Hardware Reality: What You Actually Need

M3 is a large MoE model. Consumer single-GPU setups are not going to work for local inference. Here is the honest breakdown:

HardwareQuantizationEst. SpeedBest For
Mac Studio M4 Ultra 192GBQ4_K_M (GGUF)15–30 t/sDevelopment
4× NVIDIA H100 80GBBF1660–100+ t/sProduction
4× NVIDIA RTX 4090Q4_K_M20–40 t/sHobbyist cluster
Single NVIDIA RTX 4090N/AUse the API instead

For Mac users, Q4_K_M GGUF files are the path. Community quantizations typically appear on Hugging Face within hours of weight release. Download and run:

huggingface-cli download minimax/minimax-m3-GGUF minimax-m3-Q4_K_M.gguf
./llama-server -m minimax-m3-Q4_K_M.gguf -c 65536 --n-gpu-layers 80

If you are in a compliance-driven environment — healthcare, finance, air-gapped infrastructure — M3 is the first open-weight model where the capability-to-compliance trade-off genuinely tips toward self-hosting.

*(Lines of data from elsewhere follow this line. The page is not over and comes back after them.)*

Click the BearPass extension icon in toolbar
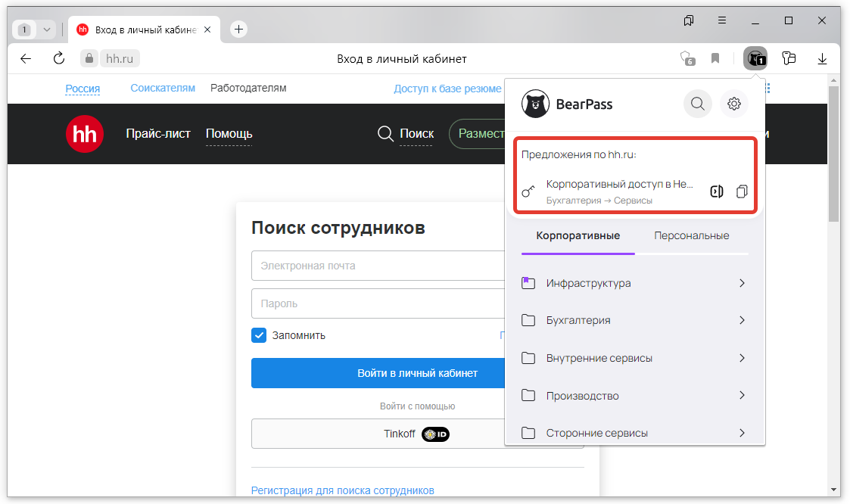point(755,58)
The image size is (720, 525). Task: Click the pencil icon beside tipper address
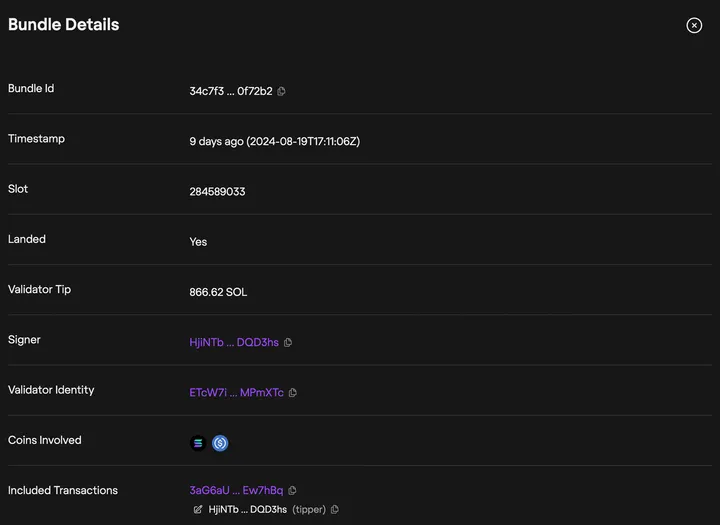198,510
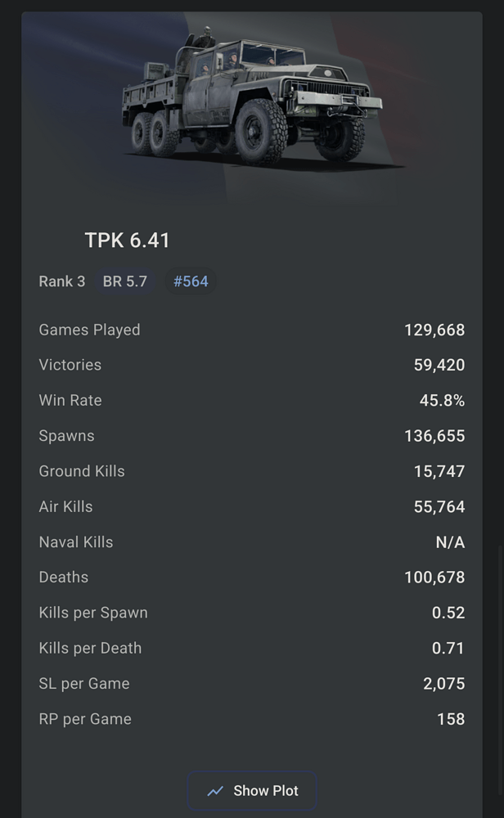This screenshot has height=818, width=504.
Task: Click the Victories value 59,420
Action: pos(439,365)
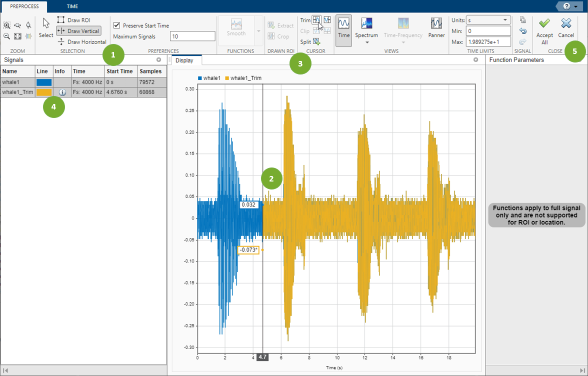Click the Max time limit field
Screen dimensions: 588x376
[489, 42]
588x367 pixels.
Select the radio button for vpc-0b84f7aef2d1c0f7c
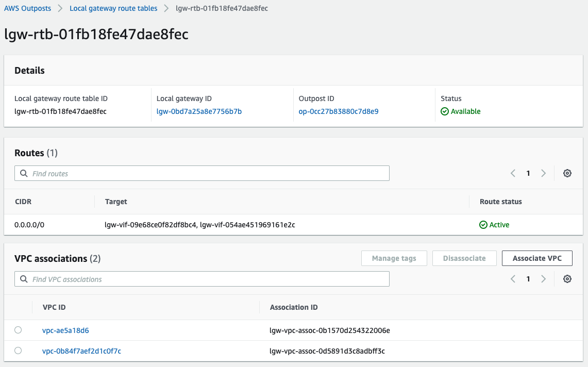[18, 351]

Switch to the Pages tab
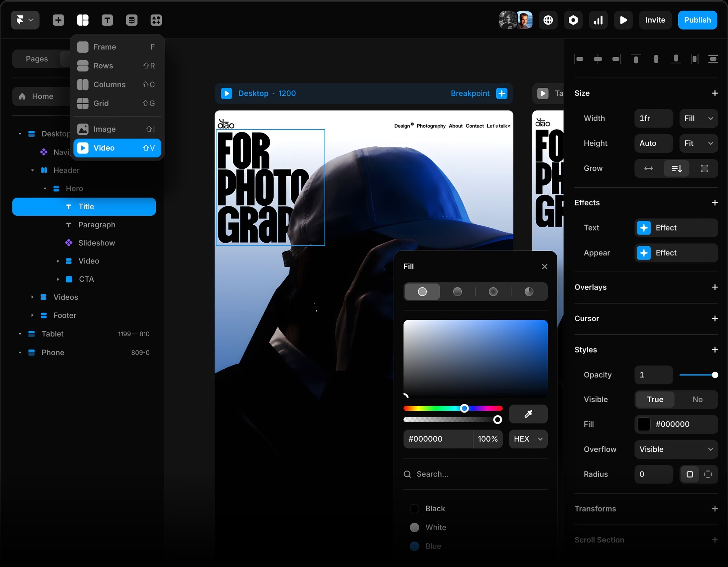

The API at $0.30 per million input tokens is also compelling if hardware costs do not pencil out.

On the Benchmarks: Run Your Own Evals

M3 scores 59.0% on SWE-Bench Pro, edging GPT-5.5 (58.6%) and beating Gemini 3.1 Pro (54.2%). It trails Claude Opus 4.8’s 69.2% — and that comparison matters because the MiniMax launch used Opus 4.7 (64.3%) as the reference point. The gap is smaller than the launch materials implied.

More importantly: every M3 benchmark was produced on MiniMax’s own infrastructure using agent scaffolding that includes Claude Code and Mini-SWE-Agent. That is not unusual — most labs benchmark this way — but it means the 59.0% is a ceiling measured under favorable conditions, not a floor on your real codebase. Run M3 on a representative sample of your actual work before committing to a production migration.

When to Use M3 vs. Staying on Claude or GPT

Self-host M3 if: you need data sovereignty, you are running high-volume workloads where even $0.30/1M adds up, or you are doing research that benefits from true 1M-token context at speed.

Stay on Claude or GPT if: you are building production agents where benchmark accuracy on hard tasks matters, your team is already integrated with the Claude ecosystem, or you do not have the hardware budget. The price gap is real, but the capability gap at the frontier is also real — M3 trails Opus 4.8 by 10 points on the hardest coding tasks. Both facts can be true at once.